Children growing up in poverty or social exclusion are less likely to do well in school, enjoy good health and realise their full potential later in life. Child-centred solutions are fundamental to achieving social inclusion and long-term sustainable economic growth.
Promoting the rights of children
Children should grow up in an environment that enables them to become confident and autonomous adults. Recognising children as individual right holders is vital for them to grow up to be active members of society.
Around 2.5 million children participate in judicial proceedings across the EU every year.
The judicial systems in Europe need to adapt to their needs by strengthening the child protection systems, providing individualised support and, ultimately, guaranteeing the effective implementation of the rights of the child.
Child poverty and social exclusion
Children are more likely to suffer from poverty and social exclusion than adults. Poverty, limited access to education and difficult living conditions are the main factors leading to social exclusion. In addition, the internet and new technologies have increased the exposure of vulnerable groups to discrimination, marginalisation and exclusion.
Social care and health services
The childcare system needs to shift from institutional care to community-based services providing a family environment. According to the EU Agency for Fundamental Rights (FRA), 60% of EU countries have adopted measures to deinstitutionalise child welfare services. Examples include Bulgaria, Latvia and Lithuania that have developed community-based social, educational, cultural and health care services but establishing alternatives to institutional care remains a challenge in many European countries.
We work to improve child protection, empower children and youth and promote social inclusion.
To the help disadvantaged children, combat child poverty and promote child well-being across Europe, we support activities such as:
- Protection of child victims of trafficking, sexual abuse and violence.

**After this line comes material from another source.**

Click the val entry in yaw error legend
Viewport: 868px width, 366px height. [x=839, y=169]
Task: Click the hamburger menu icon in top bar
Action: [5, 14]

- Early childhood education and prevention of early school-leaving.
- Empowerment of children and young people to participate in decision-making processes.
- Innovative approaches helping children with behavioural problems.
The exchange of knowledge and experience is essential to find a common approach to protect and promote the rights of the children and youth at risk. Organisations from the donor and beneficiary countries are therefore encouraged to cooperate through our programmes.
Both donor and beneficiary countries benefit by sharing experience and best practice to meet common European challenges. The Norwegian Institute of Public Health and the Norwegian Directorate of Health are Donor Programme Partners in this area and can assist organisations who wish to get involved.
Children and youth at risk and social issues are entwined and require a horizontal approach. This is why, in addition to targeted programmes, children well-being is also a focus in areas such as local development and poverty reduction, research, education and public health.